The bad news follows previous polls that showed negative reactions to Obama’s recent immigration and church-regulation announcements.
Those high-risk actions were intended by Obama to spur turnout among Latinos and unmarried women in Colorado, Florida, Virginia and other swing-states.
But they’re costing him support in critical swing-voting Midwest states.
For example, his June 15 decision to provide de facto amnesty to at least 800,000 younger illegal immigrants likely boosts his Latino support in Colorado, Virginia and Florida, but seems to have already damaged his support in Ohio and Pennsylvania.
In a poll released June 26 by Quinnipiac University, 26 percent of Ohio swing-voting independents said they’re less likely to support Obama because of the amnesty decision. Just 10 percent said they’re more likely to support Obama.
In Pennsylvania, 32 percent of swing-voters said the amnesty decision pushes them away from Obama, while 10 percent said they’ve moved closed.
In Florida, the move dinged Obama’s support among 22 percent of independents, while boosting it among 14 percent of independents.
That bad news isn’t decisive. Quinnipiac’s polls showed Obama well ahead of Romney in the three states, even though Obama has the support of only 47 percent in Ohio, and 45 percent in Florida and Pennsylvania.

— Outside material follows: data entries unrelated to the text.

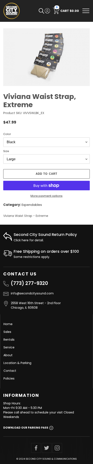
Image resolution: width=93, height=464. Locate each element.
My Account (47, 10)
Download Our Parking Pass (25, 427)
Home (8, 324)
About (8, 355)
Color (7, 134)
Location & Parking (17, 363)
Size (6, 151)
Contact (9, 371)
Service (8, 347)
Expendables (32, 204)
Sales (7, 332)
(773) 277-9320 (29, 283)
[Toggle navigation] (86, 11)
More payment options (46, 196)
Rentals (8, 339)
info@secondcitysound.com (32, 293)
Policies (8, 378)
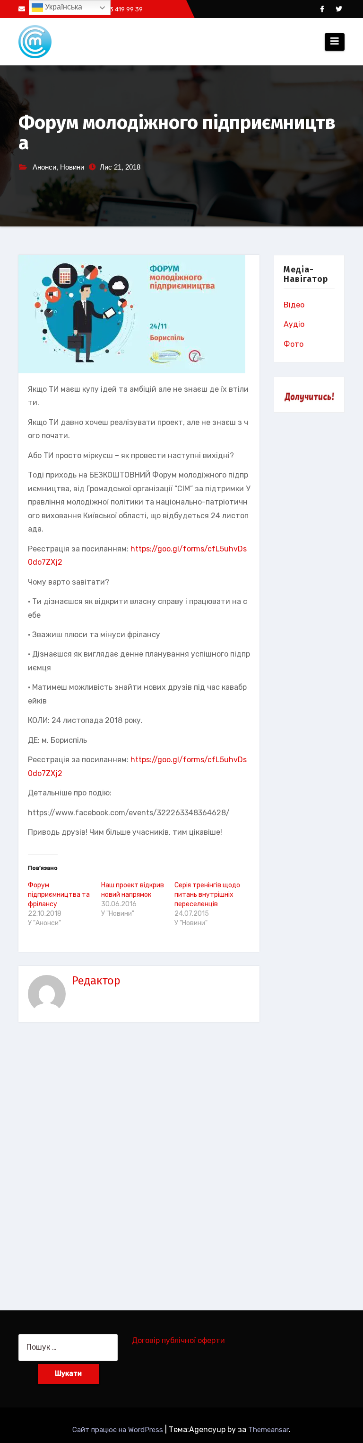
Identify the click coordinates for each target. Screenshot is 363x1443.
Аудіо (294, 324)
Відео (294, 304)
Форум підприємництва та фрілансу (59, 894)
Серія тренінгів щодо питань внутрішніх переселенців (207, 894)
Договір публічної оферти (178, 1340)
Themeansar (268, 1429)
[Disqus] (138, 1159)
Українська (62, 7)
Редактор (96, 980)
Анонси (44, 167)
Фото (293, 344)
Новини (72, 167)
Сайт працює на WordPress (118, 1429)
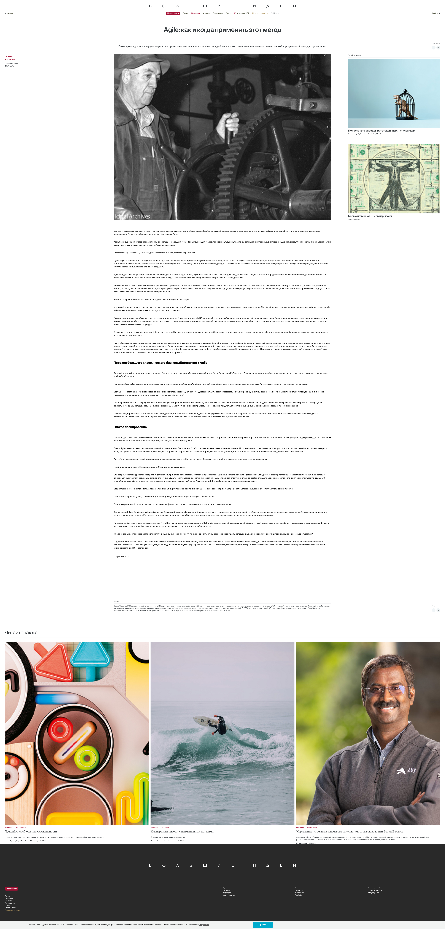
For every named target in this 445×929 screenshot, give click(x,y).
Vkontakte (299, 893)
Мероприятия (228, 895)
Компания (195, 13)
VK (438, 48)
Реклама (226, 890)
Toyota (206, 231)
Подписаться (173, 13)
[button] (275, 13)
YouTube (298, 895)
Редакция (226, 893)
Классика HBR (243, 13)
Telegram (299, 890)
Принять (263, 925)
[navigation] (217, 13)
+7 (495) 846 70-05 (376, 890)
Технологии (218, 13)
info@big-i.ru (373, 893)
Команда (206, 13)
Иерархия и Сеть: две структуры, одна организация (164, 300)
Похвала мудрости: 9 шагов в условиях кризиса (162, 467)
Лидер (186, 13)
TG (434, 48)
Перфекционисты (260, 13)
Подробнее (204, 925)
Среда (229, 13)
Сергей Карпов (11, 64)
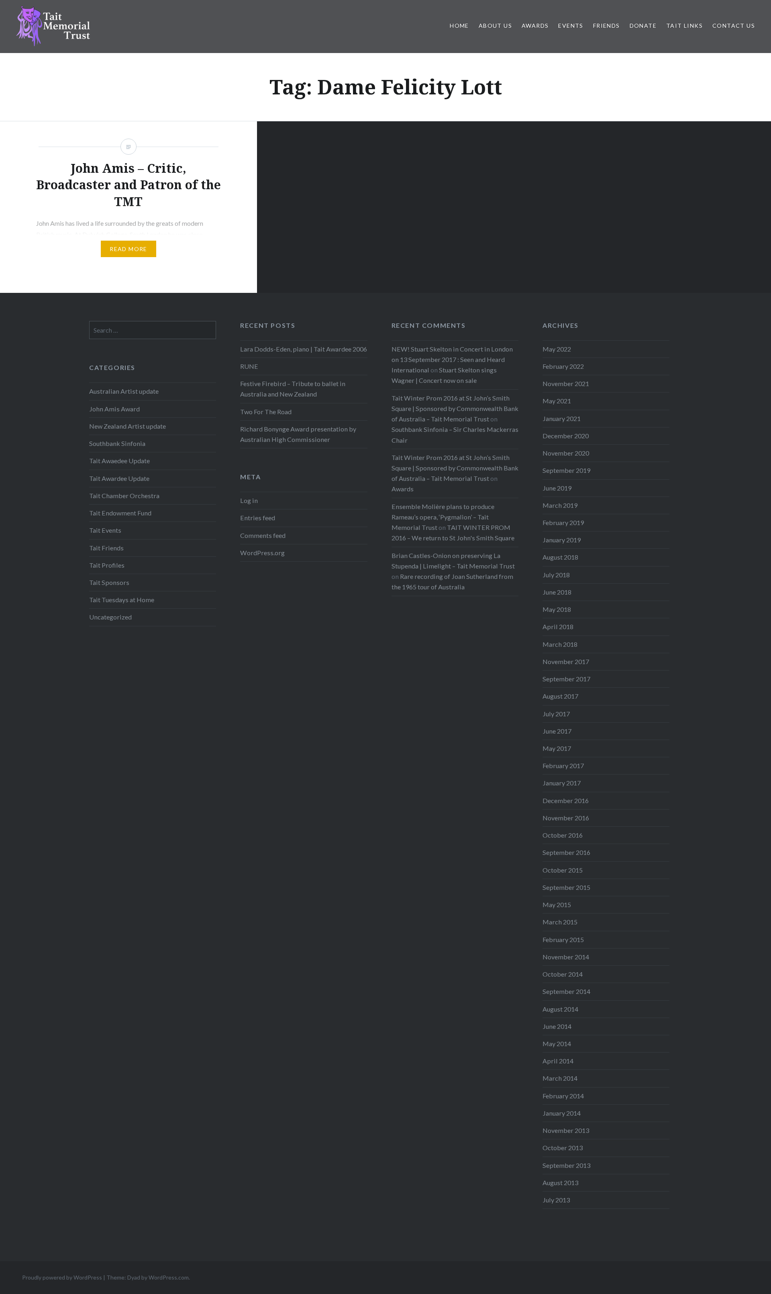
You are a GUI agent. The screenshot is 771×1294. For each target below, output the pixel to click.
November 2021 (566, 383)
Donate (643, 25)
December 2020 (566, 436)
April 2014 (558, 1061)
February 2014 (563, 1096)
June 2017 (557, 731)
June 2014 (557, 1026)
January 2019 (562, 540)
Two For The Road (266, 411)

The Huffington Post’s poll compilations, however, show Romney closer to Obama in those three states.
Other polls also show a negative reaction among swing-voters to Obama’s February decision to mandate the distribution of contraceptives by employers.
In April, a Pew poll showed that Obama’s approval among non-Hispanic Catholics dropped from 45 percent in March to 37 percent in April, while support for Romney rose from 51 percent to 57 percent.